→ **SOURCE PASSAGE**
Encoding/collation question

Started by Rich Shepardover 6 years ago8 messagesgeneral

rshepard@appl-ecosys.com

over 6 years ago

My older databases have LATIN1 encoding and C collation; the newer ones have
UTF8 encoding and en_US.UTF-8 collation. A web search taught me that I can
change each old database by dumping it and restoring it with the desired
encoding and collation types. My question is whether the older types make
any difference in a single-user environment.

Regards,

Rich

Tom Lane

tgl@sss.pgh.pa.us

over 6 years ago

In reply to: Rich Shepard (#1)

Re: Encoding/collation question

Rich Shepard <rshepard@appl-ecosys.com> writes:

My older databases have LATIN1 encoding and C collation; the newer ones have
UTF8 encoding and en_US.UTF-8 collation. A web search taught me that I can
change each old database by dumping it and restoring it with the desired
encoding and collation types. My question is whether the older types make
any difference in a single-user environment.

String comparisons in non-C collations tend to be a lot slower than
they are in C collation. Whether this makes a noticeable difference
to you depends on your workload, but certainly we've seen performance
gripes that trace to that.

If your data doesn't require the larger character set of UTF8, then
using LATIN-any is going to offer some space savings (for non-ASCII
characters) plus minor performance benefits due to the lack of
variable-width characters. This is less significant than the
collation issue, though, for most people.

regards, tom lane

Rich Shepard

rshepard@appl-ecosys.com

over 6 years ago

In reply to: Tom Lane (#2)

Re: Encoding/collation question

On Wed, 11 Dec 2019, Tom Lane wrote:

String comparisons in non-C collations tend to be a lot slower than they
are in C collation. Whether this makes a noticeable difference to you
depends on your workload, but certainly we've seen performance gripes that
trace to that.

Tom,

How interesting.

If your data doesn't require the larger character set of UTF8, then using
LATIN-any is going to offer some space savings (for non-ASCII characters)
plus minor performance benefits due to the lack of variable-width
characters. This is less significant than the collation issue, though, for
most people.

I doubt that my use will notice meaningful differences. Since there are only
two or three databases in UTF8 and its collation perhaps I'll convert those
to LATIN1 and C.

Thanks for the insights.

Regards,

Rich

Andrew Gierth

andrew@tao11.riddles.org.uk

over 6 years ago

In reply to: Rich Shepard (#3)

Re: Encoding/collation question

"Rich" == Rich Shepard <rshepard@appl-ecosys.com> writes:

Rich> I doubt that my use will notice meaningful differences. Since
Rich> there are only two or three databases in UTF8 and its collation
Rich> perhaps I'll convert those to LATIN1 and C.

Note that it's perfectly fine to use UTF8 encoding and C collation (this
has the effect of sorting strings in Unicode codepoint order); this is
as fast for comparisons as LATIN1/C is.

For those cases where you need data to be sorted in a
culturally-meaningful order rather than in codepoint order, you can set
collations on specific columns or in individual queries.

--
Andrew (irc:RhodiumToad)

Karsten Hilbert

Karsten.Hilbert@gmx.net

over 6 years ago

In reply to: Andrew Gierth (#4)

→ **MATERIAL**
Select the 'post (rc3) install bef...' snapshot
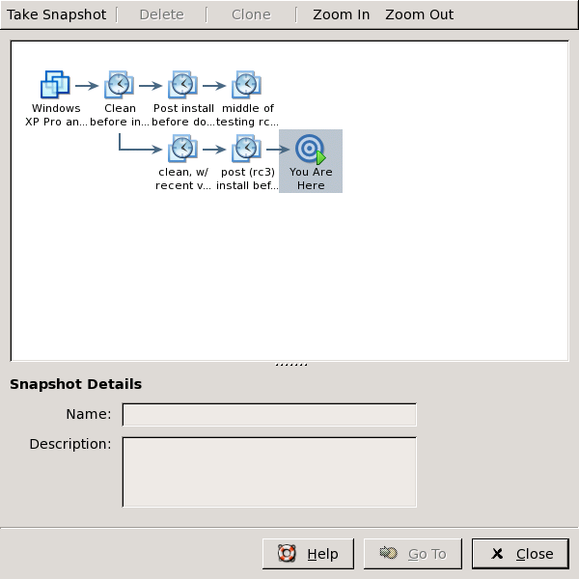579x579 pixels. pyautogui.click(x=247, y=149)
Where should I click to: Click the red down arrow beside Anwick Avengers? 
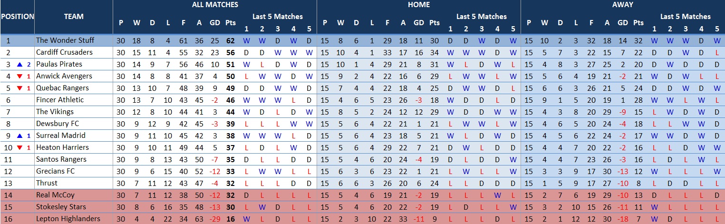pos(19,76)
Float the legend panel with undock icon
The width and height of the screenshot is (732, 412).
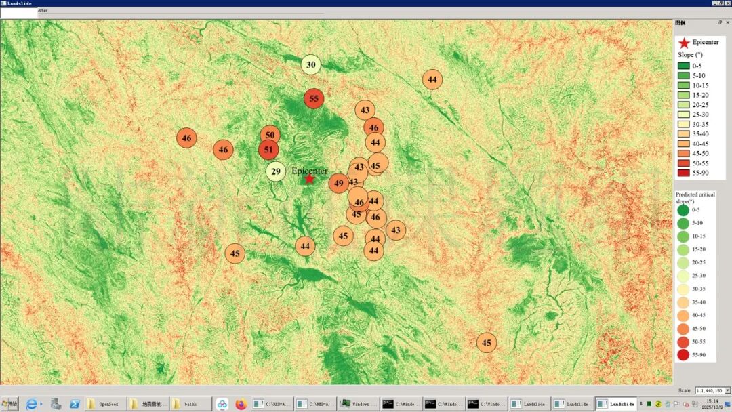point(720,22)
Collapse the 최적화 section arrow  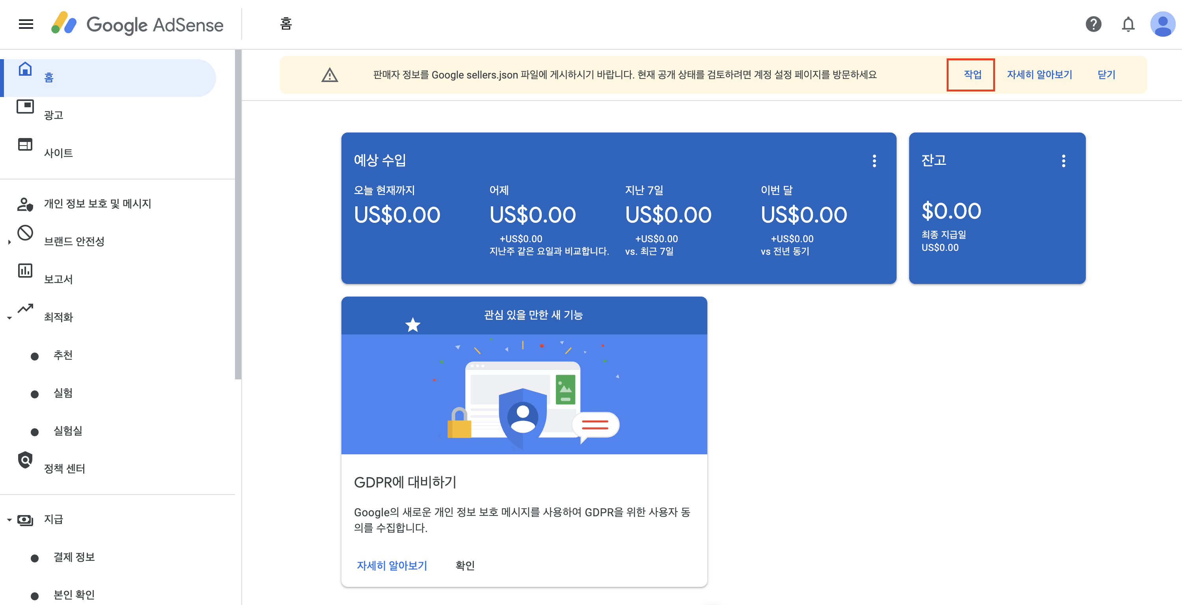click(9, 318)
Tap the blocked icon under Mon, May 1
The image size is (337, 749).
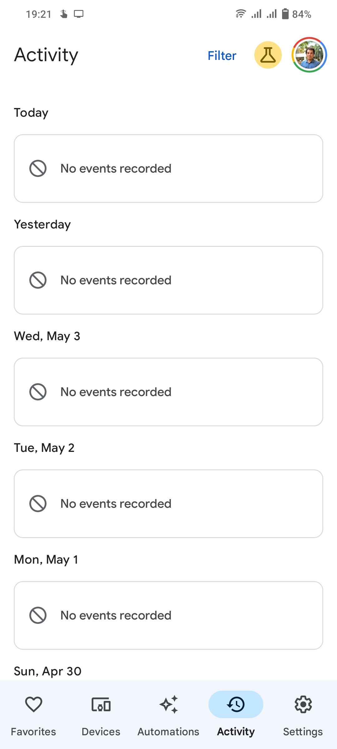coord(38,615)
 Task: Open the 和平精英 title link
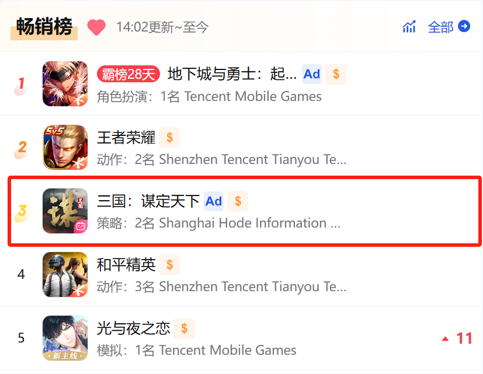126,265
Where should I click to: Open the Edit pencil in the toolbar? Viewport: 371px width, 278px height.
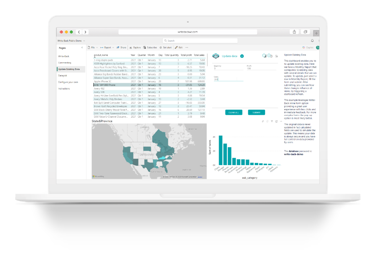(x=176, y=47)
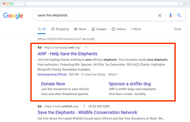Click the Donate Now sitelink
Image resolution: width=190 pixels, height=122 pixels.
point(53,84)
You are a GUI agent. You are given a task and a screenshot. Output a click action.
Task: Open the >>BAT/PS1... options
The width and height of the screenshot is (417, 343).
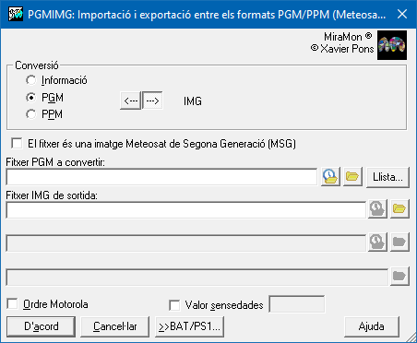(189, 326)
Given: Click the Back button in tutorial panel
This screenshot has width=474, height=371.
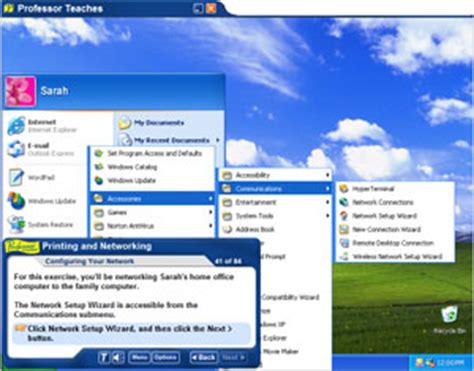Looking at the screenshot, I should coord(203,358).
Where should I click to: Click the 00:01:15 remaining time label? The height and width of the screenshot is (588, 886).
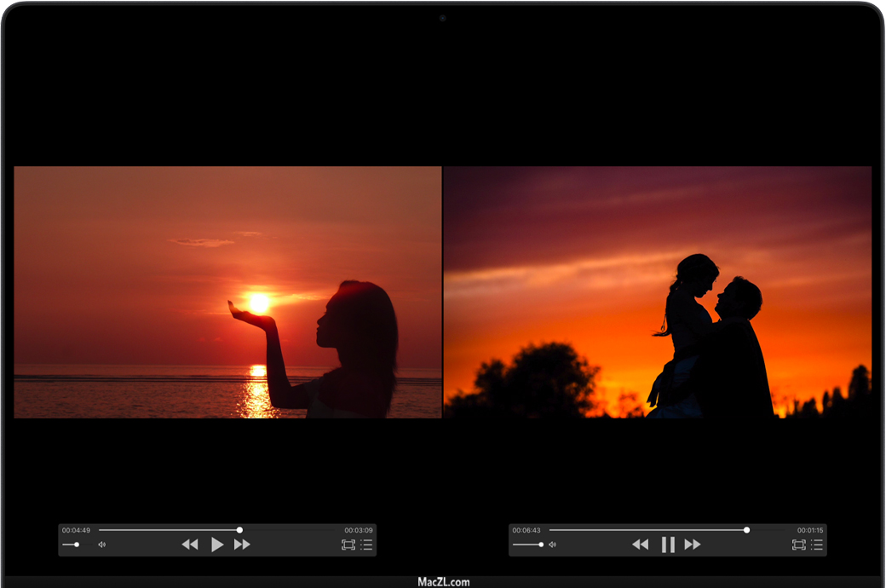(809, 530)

→ **WORK TO DO**
1) Decide whether each statement agrees with the encoding and collation thread. Answer yes or no for each, and quote the deciding words of the thread exactly.
(a) Using UTF8 encoding with C collation sorts strings in Unicode codepoint order.
(b) The space savings from LATIN-any encoding apply to ASCII characters.
(c) For most people, the choice of encoding matters more than the collation issue.
2) According to the encoding and collation thread, why does LATIN-any encoding offer minor performance benefits over UTF8? Answer in one to three sentences.

→ **ANSWERS FOR THE TASKS**
1)
(a) Yes: "this has the effect of sorting strings in Unicode codepoint order"
(b) No: "some space savings (for non-ASCII characters)"
(c) No: "This is less significant than the collation issue, though, for most people."

2) LATIN-any encoding offers minor performance benefits because it lacks variable-width characters, which UTF8 has. The thread adds that this benefit is less significant than the collation issue for most people.